From Incest to Athletics – It’s All Undignified in Rome

Cornelius Nepos, Lives (Preface):

But there will probably be those who, having no knowledge of Greek literature, will think that nothing is right unless it accords with their own customs. If they learn that the same things do not seem either right or wrong to all people, but that all things are judged by the precedent of one’s ancestors, they will not wonder that we have followed Greek customs in explaining Greek virtues. For it was not reckoned shameful for Cimon, a man of the highest reputation among the Athenians, to have married his very own sister, especially since many of his fellow citizens did the same thing. But indeed, that is considered unspeakably bad according to our ways.

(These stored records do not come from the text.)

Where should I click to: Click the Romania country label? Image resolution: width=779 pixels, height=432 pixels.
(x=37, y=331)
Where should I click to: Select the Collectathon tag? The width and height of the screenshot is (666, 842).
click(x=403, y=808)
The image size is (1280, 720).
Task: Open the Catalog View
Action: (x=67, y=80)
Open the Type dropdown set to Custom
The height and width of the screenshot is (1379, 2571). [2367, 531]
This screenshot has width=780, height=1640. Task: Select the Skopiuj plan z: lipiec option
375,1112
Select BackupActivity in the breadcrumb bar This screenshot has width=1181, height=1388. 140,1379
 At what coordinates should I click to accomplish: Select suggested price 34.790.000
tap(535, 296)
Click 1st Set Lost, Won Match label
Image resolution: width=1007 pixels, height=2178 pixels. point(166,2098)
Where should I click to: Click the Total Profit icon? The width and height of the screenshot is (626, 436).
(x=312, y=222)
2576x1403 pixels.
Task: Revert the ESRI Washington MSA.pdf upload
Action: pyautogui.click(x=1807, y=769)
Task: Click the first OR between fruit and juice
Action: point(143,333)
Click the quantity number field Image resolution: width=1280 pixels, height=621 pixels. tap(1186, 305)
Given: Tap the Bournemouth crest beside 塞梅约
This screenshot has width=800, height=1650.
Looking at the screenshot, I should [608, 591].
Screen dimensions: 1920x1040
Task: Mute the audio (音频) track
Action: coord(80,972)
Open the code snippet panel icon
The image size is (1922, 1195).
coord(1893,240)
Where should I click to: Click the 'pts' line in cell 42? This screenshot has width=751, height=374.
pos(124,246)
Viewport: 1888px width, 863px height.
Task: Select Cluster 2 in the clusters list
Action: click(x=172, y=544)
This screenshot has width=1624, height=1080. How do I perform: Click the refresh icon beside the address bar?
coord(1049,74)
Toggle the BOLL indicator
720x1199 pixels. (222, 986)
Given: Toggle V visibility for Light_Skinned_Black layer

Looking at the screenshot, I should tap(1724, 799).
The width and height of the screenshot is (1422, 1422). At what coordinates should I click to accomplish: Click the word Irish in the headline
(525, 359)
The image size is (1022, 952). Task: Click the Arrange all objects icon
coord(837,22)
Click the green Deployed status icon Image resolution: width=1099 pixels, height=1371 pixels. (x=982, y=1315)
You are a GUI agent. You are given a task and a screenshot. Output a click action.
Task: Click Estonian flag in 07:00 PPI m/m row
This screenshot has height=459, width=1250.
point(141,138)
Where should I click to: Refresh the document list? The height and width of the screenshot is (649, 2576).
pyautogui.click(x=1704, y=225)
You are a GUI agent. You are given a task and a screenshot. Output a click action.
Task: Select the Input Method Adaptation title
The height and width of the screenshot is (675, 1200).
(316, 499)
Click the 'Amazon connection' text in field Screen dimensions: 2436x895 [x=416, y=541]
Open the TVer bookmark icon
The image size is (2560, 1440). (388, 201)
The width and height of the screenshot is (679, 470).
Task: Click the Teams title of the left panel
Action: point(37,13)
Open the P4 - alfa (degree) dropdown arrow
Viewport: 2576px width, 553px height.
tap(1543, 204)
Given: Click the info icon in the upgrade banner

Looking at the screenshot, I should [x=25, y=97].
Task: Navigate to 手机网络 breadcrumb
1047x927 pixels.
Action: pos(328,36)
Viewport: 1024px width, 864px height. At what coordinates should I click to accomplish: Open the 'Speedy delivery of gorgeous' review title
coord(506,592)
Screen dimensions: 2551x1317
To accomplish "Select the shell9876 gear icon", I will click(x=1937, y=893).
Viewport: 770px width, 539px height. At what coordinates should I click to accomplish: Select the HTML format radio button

In Crete, it is considered high praise for a young man to have as many lovers as possible. There is no widow in Sparta so noble that she would not take a fee and go to the mistress of the bawdy house. In all of Greece, it was a great honor to be named the victor in Olympia; at the same time, they considered it no shame to get onto the stage and become a spectacle for all. But among us, all of these things are in some way disreputable, in some way undignified, and removed entirely from nobility.

Sed hi erunt fere, qui expertes litterarum Graecarum nihil rectum, nisi quod ipsorum moribus conveniat, putabunt. Hi si didicerint non eadem omnibus esse honesta atque turpia, sed omnia maiorum institutis iudicari, non admirabuntur nos in Graiorum virtutibus exponendis mores eorum secutos. Neque enim Cimoni fuit turpe, Atheniensium summo viro, sororem germanam habere in matrimonio, quippe cum cives eius eodem uterentur instituto. At id quidem nostris moribus nefas habetur. Laudi in Creta ducitur adulescentulis quam plurimos habuisse amatores. Nulla Lacedaemoni vidua tam est nobilis, quae non ad lenam eat mercede conducta. Magnis in laudibus tota fere fuit Graecia victorem Olympiae citari; in scaenam vero prodire ac populo esse spectaculo nemini in eisdem gentibus fuit turpitudini. Quae omnia apud nos partim infamia, partim humilia atque ab honestate remota ponuntur.